"Protagoras vs. Euathlus — A case where both sides win AND lose"
Ancient Athens, c. 450 BCE: The great sophist Protagoras agrees to teach a poor student, Euathlus, the art of law and rhetoric—for free, until Euathlus wins his first court case. Then he must pay the full fee.
The Problem: Euathlus completes his training but never takes a case. Years pass. Frustrated, Protagoras sues him for payment. Now watch what happens...

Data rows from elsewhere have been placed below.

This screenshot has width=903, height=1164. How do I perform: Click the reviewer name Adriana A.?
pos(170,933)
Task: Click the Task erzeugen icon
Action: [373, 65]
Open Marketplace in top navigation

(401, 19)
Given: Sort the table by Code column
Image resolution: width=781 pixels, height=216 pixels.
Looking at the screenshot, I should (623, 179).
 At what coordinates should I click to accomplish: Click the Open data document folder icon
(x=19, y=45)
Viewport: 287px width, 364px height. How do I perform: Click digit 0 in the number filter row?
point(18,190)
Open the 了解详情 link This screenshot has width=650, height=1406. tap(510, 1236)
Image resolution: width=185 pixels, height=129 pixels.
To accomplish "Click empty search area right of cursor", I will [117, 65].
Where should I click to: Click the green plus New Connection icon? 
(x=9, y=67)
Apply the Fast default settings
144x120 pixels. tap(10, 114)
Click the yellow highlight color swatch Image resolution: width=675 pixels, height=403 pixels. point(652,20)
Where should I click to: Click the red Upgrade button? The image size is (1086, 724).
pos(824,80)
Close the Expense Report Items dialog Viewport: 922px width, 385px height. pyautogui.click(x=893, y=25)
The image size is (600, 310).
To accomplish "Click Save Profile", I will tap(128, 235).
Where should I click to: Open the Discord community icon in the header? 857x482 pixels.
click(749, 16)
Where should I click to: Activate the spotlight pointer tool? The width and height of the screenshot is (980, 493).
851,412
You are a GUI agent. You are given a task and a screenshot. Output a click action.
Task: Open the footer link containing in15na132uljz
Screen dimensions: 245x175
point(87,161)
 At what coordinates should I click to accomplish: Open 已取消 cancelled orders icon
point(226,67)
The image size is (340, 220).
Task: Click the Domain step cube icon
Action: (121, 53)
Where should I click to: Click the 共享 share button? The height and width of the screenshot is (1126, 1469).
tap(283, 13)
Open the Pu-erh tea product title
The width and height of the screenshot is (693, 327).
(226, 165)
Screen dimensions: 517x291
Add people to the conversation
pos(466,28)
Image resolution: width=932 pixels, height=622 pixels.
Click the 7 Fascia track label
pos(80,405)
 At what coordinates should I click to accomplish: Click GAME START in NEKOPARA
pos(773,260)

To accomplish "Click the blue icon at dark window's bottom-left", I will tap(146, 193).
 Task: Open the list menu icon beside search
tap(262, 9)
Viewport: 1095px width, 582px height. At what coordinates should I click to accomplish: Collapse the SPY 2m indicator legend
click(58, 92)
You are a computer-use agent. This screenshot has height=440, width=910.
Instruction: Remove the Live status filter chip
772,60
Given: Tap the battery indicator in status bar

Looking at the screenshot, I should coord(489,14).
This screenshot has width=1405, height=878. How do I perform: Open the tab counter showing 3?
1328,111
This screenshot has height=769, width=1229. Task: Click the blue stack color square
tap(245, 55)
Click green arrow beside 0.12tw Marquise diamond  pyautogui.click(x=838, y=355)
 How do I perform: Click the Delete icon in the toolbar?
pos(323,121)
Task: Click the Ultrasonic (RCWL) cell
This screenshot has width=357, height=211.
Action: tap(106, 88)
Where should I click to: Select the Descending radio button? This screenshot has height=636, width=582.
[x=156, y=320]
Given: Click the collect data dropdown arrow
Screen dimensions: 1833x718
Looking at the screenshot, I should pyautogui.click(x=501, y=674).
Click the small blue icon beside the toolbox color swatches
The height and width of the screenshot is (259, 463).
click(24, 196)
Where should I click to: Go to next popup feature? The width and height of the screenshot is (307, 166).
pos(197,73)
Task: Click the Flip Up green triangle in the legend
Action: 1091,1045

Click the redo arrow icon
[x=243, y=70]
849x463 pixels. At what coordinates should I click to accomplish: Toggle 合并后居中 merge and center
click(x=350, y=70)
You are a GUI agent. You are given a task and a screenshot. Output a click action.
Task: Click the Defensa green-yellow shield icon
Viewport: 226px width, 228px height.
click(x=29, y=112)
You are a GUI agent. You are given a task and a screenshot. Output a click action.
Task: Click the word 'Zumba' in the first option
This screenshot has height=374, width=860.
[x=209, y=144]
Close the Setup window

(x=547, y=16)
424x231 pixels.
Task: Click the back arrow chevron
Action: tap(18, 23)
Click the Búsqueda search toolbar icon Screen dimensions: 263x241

Each party claims victory regardless of the ruling:
| Court Rules For | Protagoras's View | Euathlus's View |
|---|---|---|
| PROTAGORAS | ✓ PAYS (by court order) | ✗ DOESN'T PAY (hasn't won first case yet) |
| EUATHLUS | ✓ PAYS (won first case, contract triggered) | ✗ DOESN'T PAY (court said no payment due) |
Both arguments are internally consistent. The paradox arises because the ruling itself affects whether the contract's condition is met!
The paradox creates a self-referential loop:
This is similar to the Liar Paradox—the statement "This statement is false" can't be consistently evaluated because it refers to itself.
Whether this actually happened is debated. The paradox may be a teaching example invented by later philosophers. But the logical puzzle it presents is genuine and has been debated for over 2,400 years.
Protagoras (c. 490–420 BCE) was the most famous of the Greek Sophists—traveling teachers who charged fees for instruction in rhetoric, argument, and "arete" (excellence). His motto "Man is the measure of all things" encapsulated his relativism.
The paradox appears in Aulus Gellius's "Attic Nights" (2nd century CE), suggesting it circulated for centuries as a teaching example in rhetoric schools. Whether Protagoras and Euathlus were real or fictional, the logical puzzle remains a masterpiece of ancient reasoning.